“Opportunity Zones” Will Sweeten District-Supported Real Estate Deals

A new federal tax incentive is poised to have a large impact on District-supported real estate projects. Per last year’s federal tax overhaul, investments in real estate or businesses located in Opportunity Zones—low-income census tracts designated by states—can receive large capital gains tax breaks. The incentive is designed to drive investment to neighborhoods where private capital would otherwise be hesitant to invest. Yet DC’s chosen Opportunity Zones overlap substantially with the location of major District-supported real estate projects already underway, as well as areas that already have high levels of private investment. This points to a need for District policymakers to consider the value of all incentives available to investors when approaching real estate deals and adjust the level of District subsidy accordingly. The District should also more closely target incentives to areas where private investment is not already occurring.

Opportunity Zones offer significant tax benefits to investors. Capital gains taxes on investments in real estate and certain other assets located in Opportunity Zones (via an investment vehicle called an Opportunity Fund) can be forgiven if the investment is held for at least ten years; there are also tax discounts available after five and seven years. Moreover, investors can roll their other investments into an Opportunity Fund, defer the capital gains on that investment, and receive the same tax benefits as above.

There are many important policy questions surrounding Opportunity Zones. Because the tax benefits grow with the appreciation of the investments (e.g. rising property values) some experts worry that Opportunity Zones will serve as a subsidy for gentrification—especially because there is no requirement that investments provide any benefits for the community, such as affordable housing or high-quality jobs. Furthermore, place-based tax incentives have a poor record of success in attracting new investments that would not have occurred otherwise. Finally, the underlying premise of Opportunity Zones—that funneling capital investment into poor neighborhoods will, in and of itself, create new economic opportunities for low-income residents—is questionable.

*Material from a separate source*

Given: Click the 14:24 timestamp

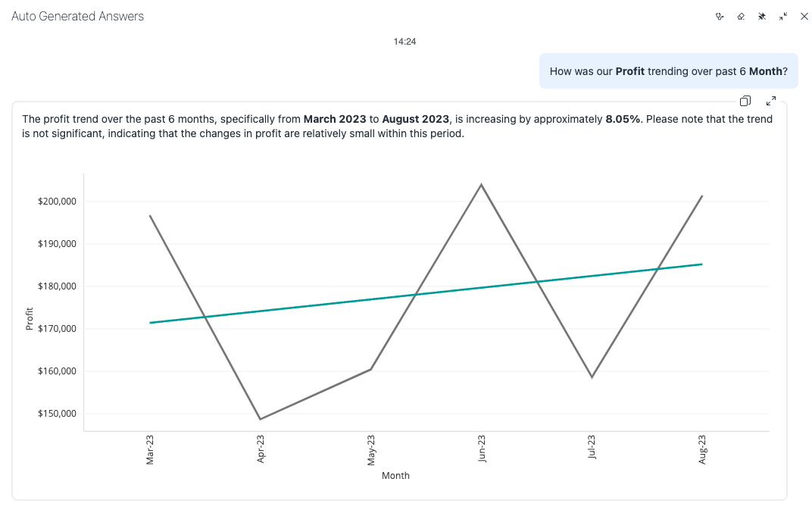Looking at the screenshot, I should tap(404, 42).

An examination of the District’s designated[1] Opportunity Zones reveals yet another concern: substantial overlap of the chosen tracts with the city’s pipeline of real estate projects—including every eligible major publicly owned land parcel slated for redevelopment. This means additional unplanned-for benefits for investors in developments that are already happening:

The District may have intended to give a special boost to developments it is already supporting.[3] However, unless the full package of District subsidies—such as land discounts, tax abatements, grants, infrastructure financing, and other place-based incentives— is reduced to account for the value of Opportunity Zone tax breaks, the District will have enabled investors to “double dip”: to receive several layers of incentives without providing a commensurate level of public benefits.[4]

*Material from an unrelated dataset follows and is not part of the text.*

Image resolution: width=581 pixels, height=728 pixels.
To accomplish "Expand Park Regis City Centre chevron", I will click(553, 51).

Unfortunately, subsidy packages for many of the real estate developments now covered by Opportunity Zones have already been approved. This points to a need for the District to be transparent going forward about the value of every incentive or subsidy—federal or local—available to a development project.

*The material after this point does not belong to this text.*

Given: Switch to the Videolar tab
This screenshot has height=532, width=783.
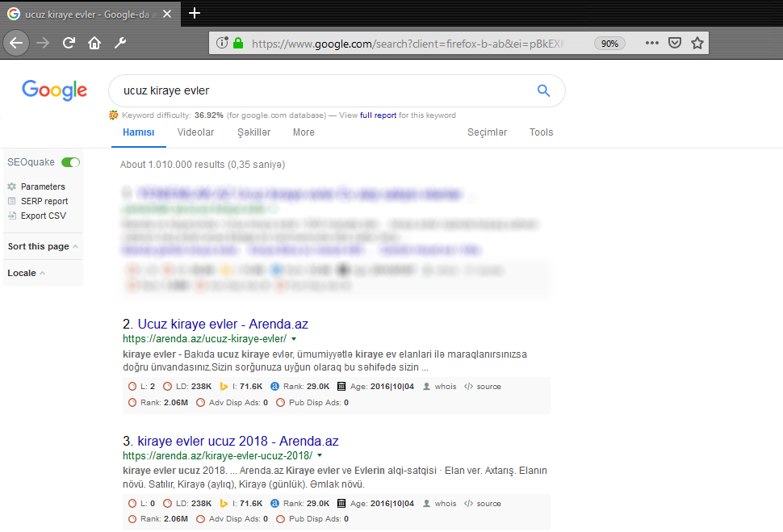Looking at the screenshot, I should click(195, 132).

Finally, many of DC’s Opportunity Zones already have high levels of private investment. According to an index developed by the Urban Institute that captures commercial lending, multifamily lending, single-family lending, and small business lending between 2011 and 2015, 20 percent of designated DC Opportunity Zone tracts have private investment flows above the 70th percentile among eligible DC tracts. Nearly all large public parcels designated Opportunity Zones have or are adjacent to areas with high levels of investment.  Notably, the census tracts corresponding to Anacostia and Congress Heights show high private investment flows and are designated Opportunity Zones—while tracts with little current investment (such as the Douglass-Shipley Terrace area) have not received an Opportunity Zone designation.

This means that some areas with little pre-existing investment flow will receive no incentive benefit, while investors in several neighborhoods already on the verge of change will gain large tax breaks. In the latter, the mix of pre-existing investor interest and new incentives could be a precursor to accelerated gentrification—making it all the more important that the District adopt equitable development strategies and avoid missing opportunities to target incentives where investment is not already occurring.

 

[1] The District is not the only jurisdiction to designated tracts already primed for development. See reporting by Bloomberg and the Wall Street Journal. An Urban Institute brief, Did States Maximize Their Opportunity Zone Selections? Analysis of the Opportunity Zone Designations, provides state comparisons.
[2] Layering subsidies is not in itself problematic; in fact, most affordable housing is underwritten this way.
[3] Of the District’s 179 census tracts, 116 were eligible for designation, and 25 were selected for designation by the Deputy Mayor for Planning and Economic Development.
[4]  McMillan was not eligible; the census tract next to it was designated.